== Exercise requirements ==
Return the line containing "Viewport: 1740px width, 1184px" together with every later line up to the end of the records, exactly and with no pictures; return nothing else.

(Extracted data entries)

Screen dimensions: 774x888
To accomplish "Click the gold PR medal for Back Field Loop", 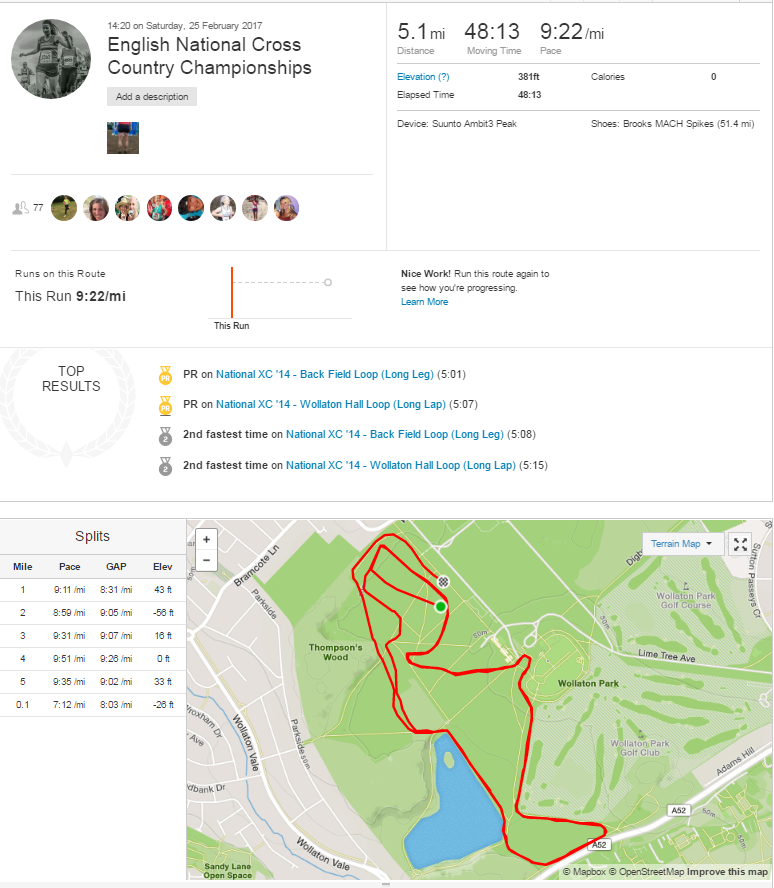I will [x=165, y=375].
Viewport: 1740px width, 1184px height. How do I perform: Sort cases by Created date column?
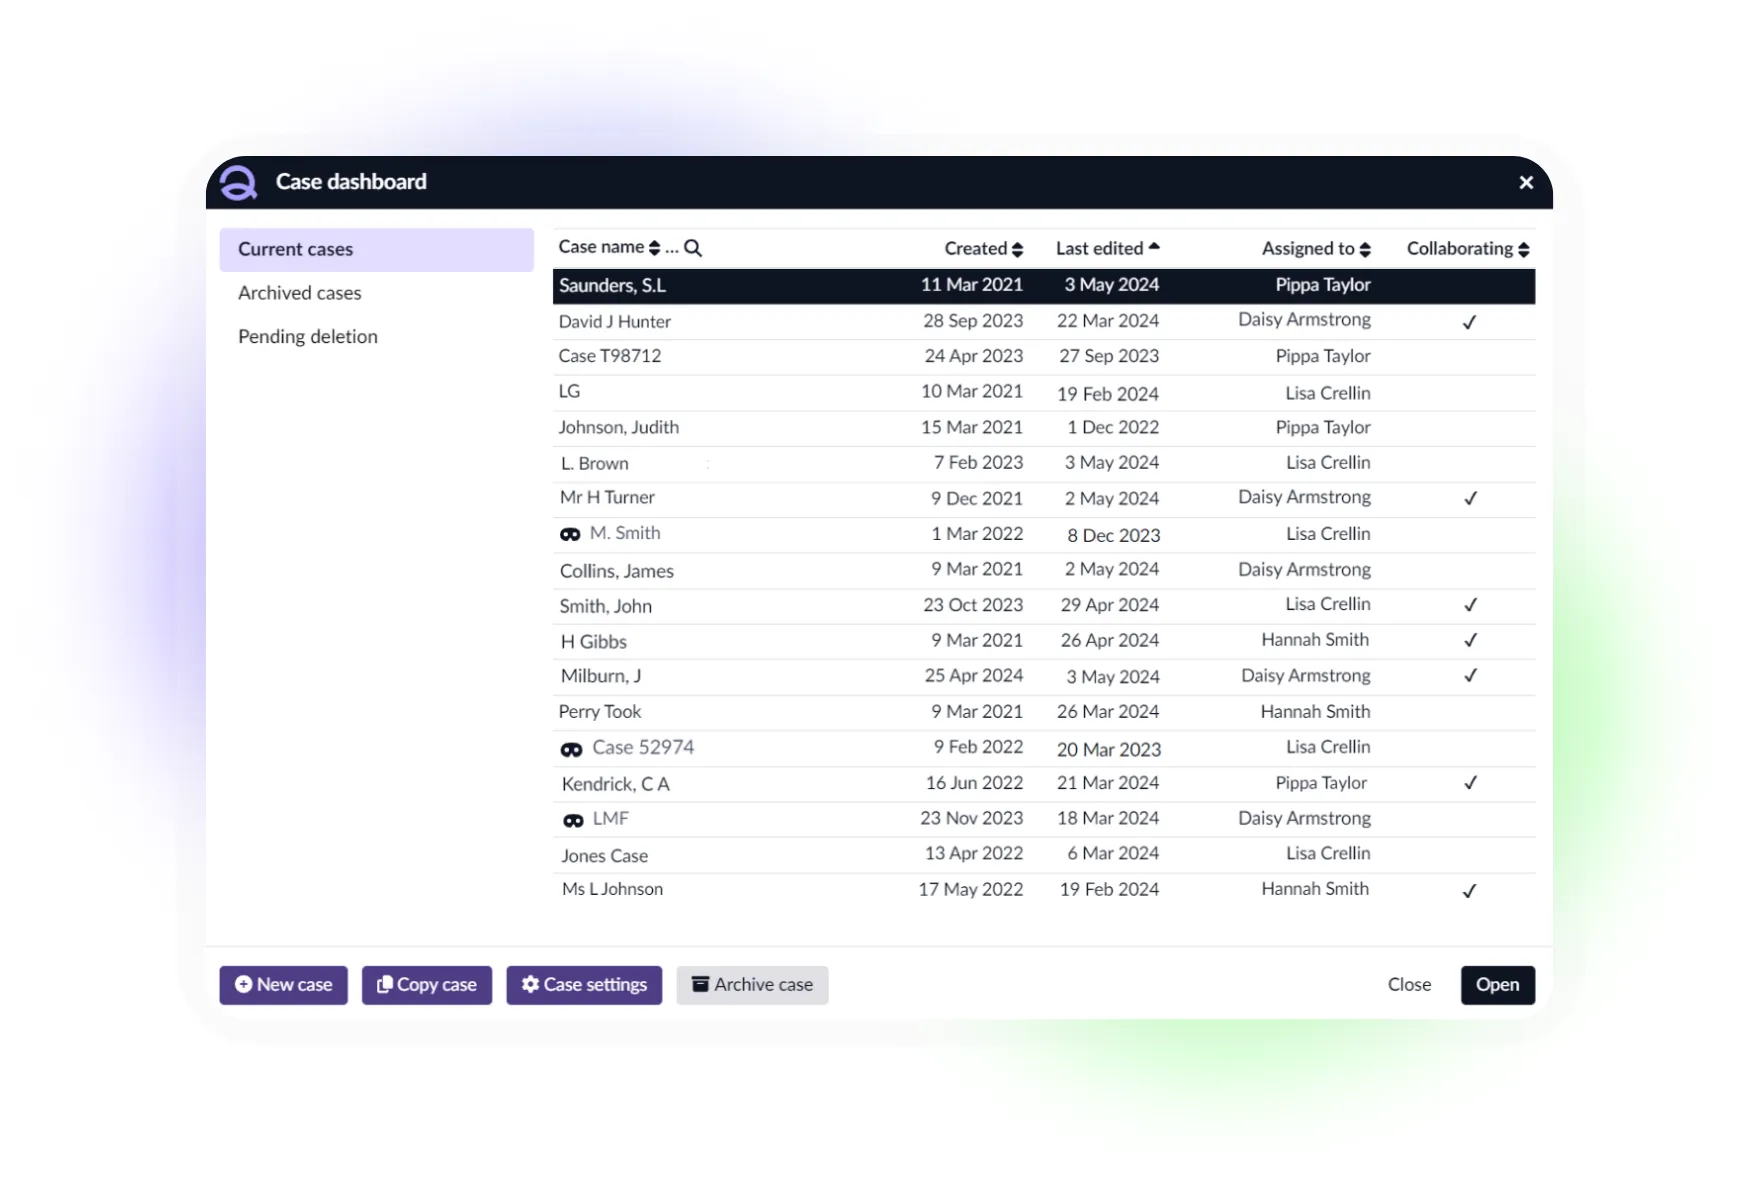click(983, 249)
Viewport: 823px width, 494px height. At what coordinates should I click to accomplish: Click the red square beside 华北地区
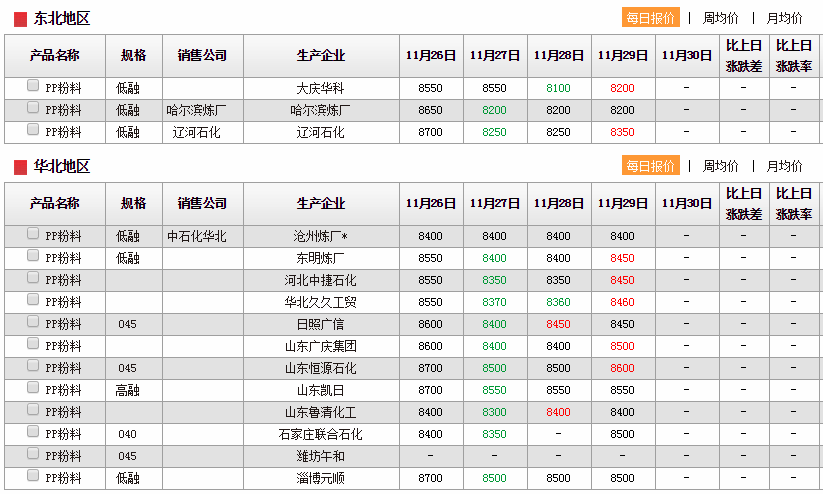(20, 167)
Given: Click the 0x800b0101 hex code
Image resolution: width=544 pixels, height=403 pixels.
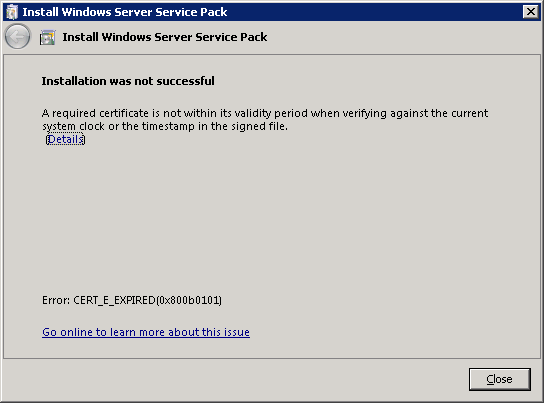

== Response area ==
Viewport: 1740px width, 1184px height. How do I perform: Sort cases by Created date column?
click(983, 249)
Viewport: 823px width, 494px height. At what coordinates should I click to accomplish: Click the red square beside 华北地区
(20, 167)
Given: Click the 0x800b0101 hex code
Image resolution: width=544 pixels, height=403 pixels.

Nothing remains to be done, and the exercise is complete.